Scandalous and impertinent matter is defined as “allegations … immaterial and inappropriate to the proof of the cause of action,” as in Common Cause/Pennsylvania v. Commonwealth, 710 A.2d 108, 115 (Pa. Commw. Ct. 1998), which cited Department of Environmental Resources v. Peggs Run Coal, 423 A.2d 765 (Pa. Cmwlth. 1980). As previously mentioned, many plaintiffs’ references to violations of these regulations usually stem from actions of the past that are similar but not related to the case at hand. Arguments are made that every scenario is different. Patients have different co-morbidities, different health care providers, different scenarios for being admitted into the hospital and more. Furthermore, Pennsylvania law has held as a general rule that evidence of previous similar yet disconnected acts of negligence on the part of a defendant is not admissible to prove negligence on a particular occasion, as in Jamison v. Ardes, 182 A.2d 497, 499 (Pa. 1962).
Regarding the hearsay argument, Pennsylvania Rule of Evidence 801 defines “hearsay” as a “statement that (1) the declarant does not make while testifying at the current trial or hearing; and (2) a party offers in evidence to prove the truth of the matter asserted in the statement.” Hearsay is not admissible unless a specific exception applies, per Rule 802. What is usually argued is that the citations constitute hearsay with no applicable exception and that the anonymous interviews within the citations constitute “double hearsay” with no applicable exception.
Unfortunately, despite making the above arguments, there is no guarantee that the plaintiffs will be precluded from introducing the citations and health regulations before and during trial.
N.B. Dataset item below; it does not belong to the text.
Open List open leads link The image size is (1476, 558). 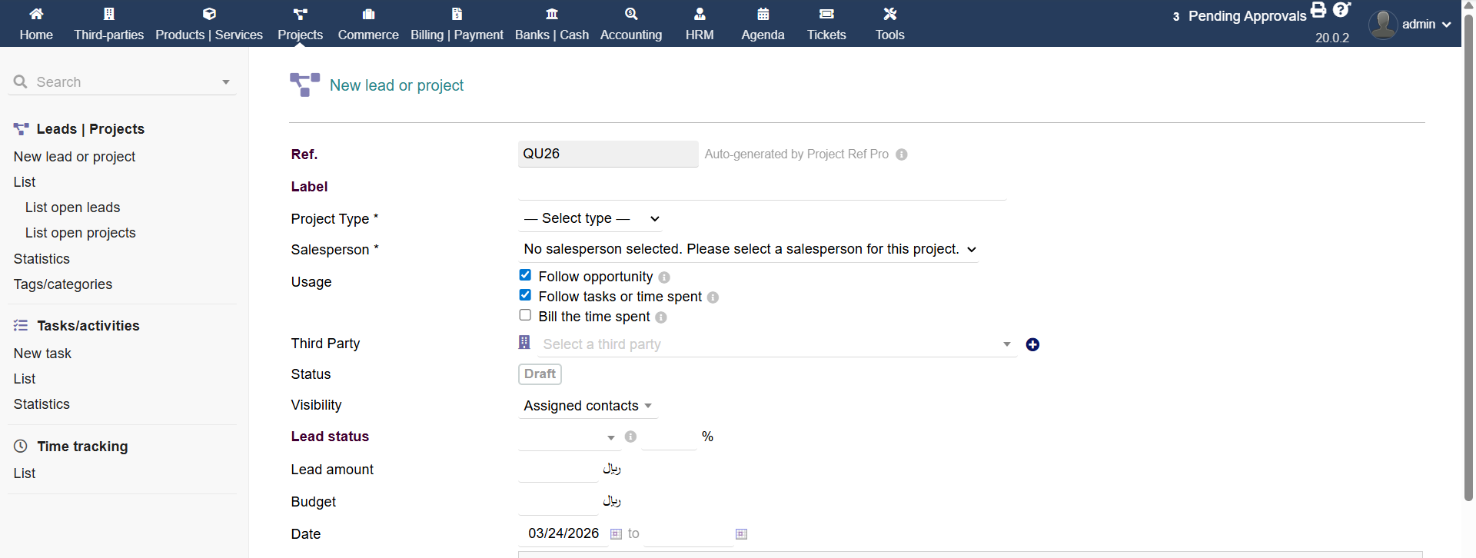(x=73, y=208)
When this occurs, especially during trial, it can be truly detrimental for the defense. The primary reason is because the defense will have to rely on the jury’s ability to decipher what is the actual standard of care. In other words, in ordinary professional negligence claims, where the plaintiffs imply or allege violations of statutes and regulations, the defense must rely on the jury’s ability to decide the appropriate standard of care: the expert’s medical opinion or what statutes and regulations have been shown to them at trial. The jury is therefore interpreting the law, something that is not supposed to be done.
This reliance on the jury to correctly interpret the law is practically impossible, highly prejudicial and raises an unfair burden on a group of people, many whom have no legal background. I have witnessed this firsthand. After a trial, we were able to interview the jurors to see how they reached their decision. Even though the jury felt that the plaintiff’s experts paled in comparison to the defense experts, the ability of the plaintiff (and plaintiff’s experts) to reference the statutes and regulations, as well as blow it up on a big screen, was what the jury needed to be convinced that a breach in the standard of care actually occurred. The statutes and regulations, although they are not supposed to be used for interpreting the standard of care in civil litigation, represent something concrete that a jury can latch onto.
Therefore, as you continue to defend cases in the future, whenever you review these types of complaints, it is important to: (1) look to see what type of claims are made within the complaint; (2) read all of the statutes and regulations cited in the complaint; (3) look for disclaimers; (4) make the appropriate arguments; (5) raise the appropriate objections; (6) establish a record; (7) consider raising a motion for summary judgment or motion in limine; and, (8) should the case go to trial, figure out different strategies to convince the jury to rely upon the standard of care raised by your experts.